I went outside and began snapping shots. I had a homeschool meeting to go to and so had to stop playing with it (darn). I almost took some shots while at the coffee shop but I figured the ladies would think I was off my rocker for playing with a fisheye plastic camera so I didn’t do it. (If they read this blog they’ll find out about it though.)

The next day I took it to the homeschool park day with me and snapped more shots. I finished the 24 exposure roll by dinnertime and ran to the drug store to get it developed. I couldn’t wait to see how they came out!

Here I am with a self-portrait, taken in my driveway, the day I bought the camera. (I now know I should have used the flash even though it was sunny outside, becaues the sun was behind me.)
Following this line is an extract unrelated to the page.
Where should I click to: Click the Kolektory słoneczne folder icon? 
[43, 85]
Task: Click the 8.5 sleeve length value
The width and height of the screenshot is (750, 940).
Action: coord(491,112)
Things learned about the Lomography Fisheye Camera:

1. No matter how bright it is indoors, you do need the flash.

2. My camera leaves odd black shapes in the corners when the flash is used. This might be my shadow; I’m not sure, as it is only on the left side.
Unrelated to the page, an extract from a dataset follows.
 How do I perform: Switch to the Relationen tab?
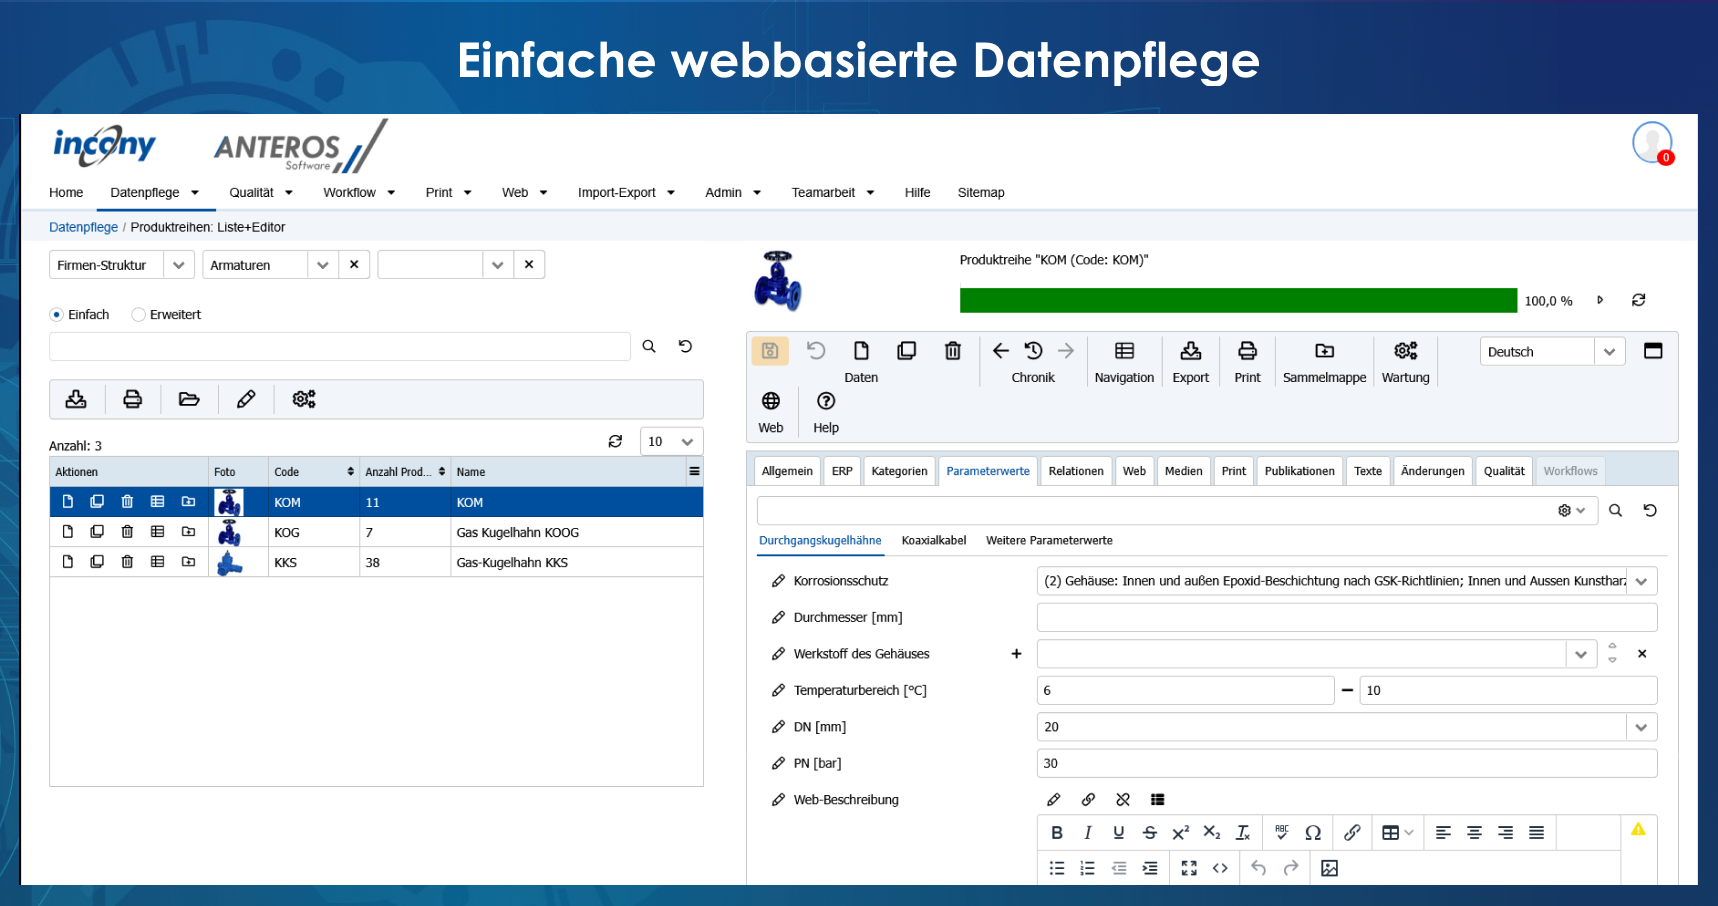coord(1075,471)
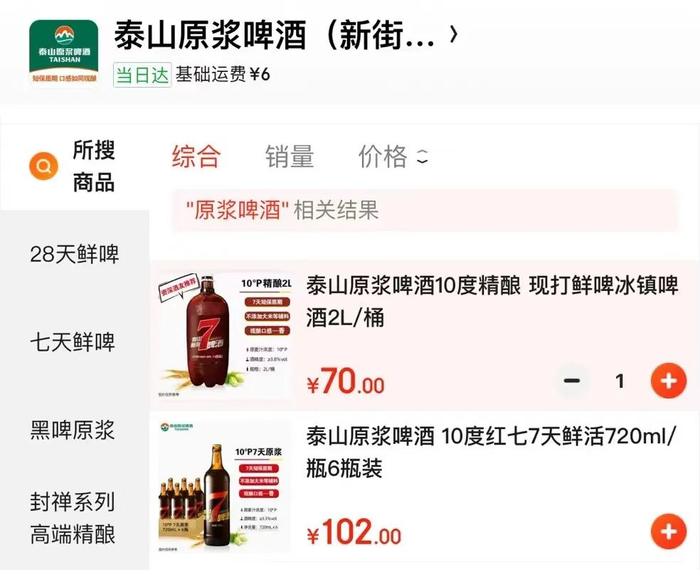Select the 七天鲜啤 category
Image resolution: width=700 pixels, height=570 pixels.
(x=73, y=342)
3. It works best in bright sun.

4. Even when the sun is overhead (at 1:30pm or 2:00pm) when I try to take a shot looking straight forward or slightly up the sun is in the shot.

5. Even when close to the subject in the center of the shot, (3 feet) the thing appears far away. In photos of my son riding his bike he looks 10 feet or more away when he was so close to me that he almost was going to hit me.
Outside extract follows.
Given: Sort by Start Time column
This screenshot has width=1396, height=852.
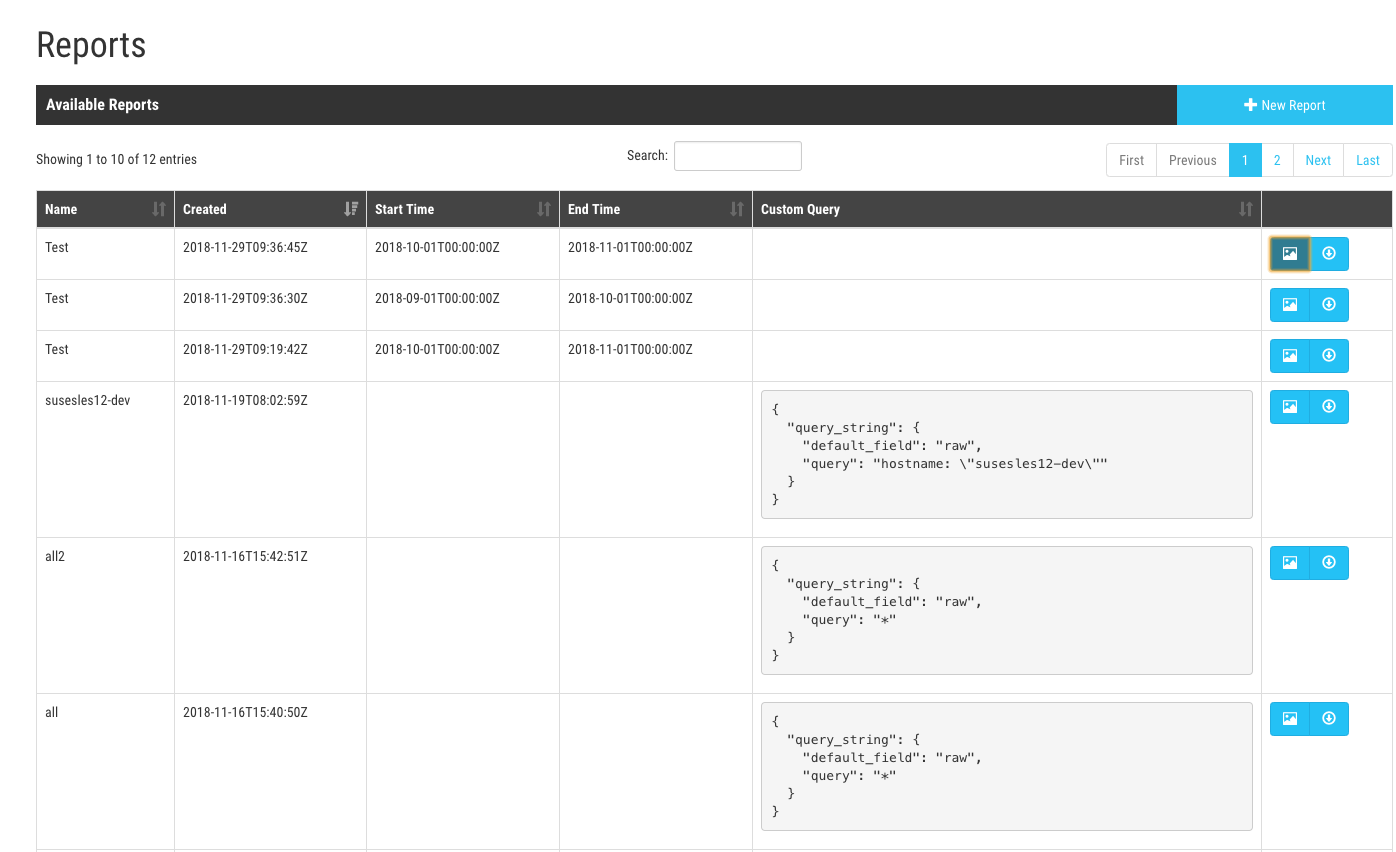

6. You can get very close in, such as 1-2 inches and the shot comes out.

7. Close-up’s of faces get distorted.

8. There is a fine line between getting a very close shot that has enough light versus using the flash and having the close thing overexposed and whited-out.

9. My white camera sometimes leaves a white ring around the fisheye. I see that the regular Lomography fisheye camera has a black area (barrel?) around the lens which leaves a sharp black outline around the circle of the fisheye. The black looks better. Note the black camera is sold by and goes for $50.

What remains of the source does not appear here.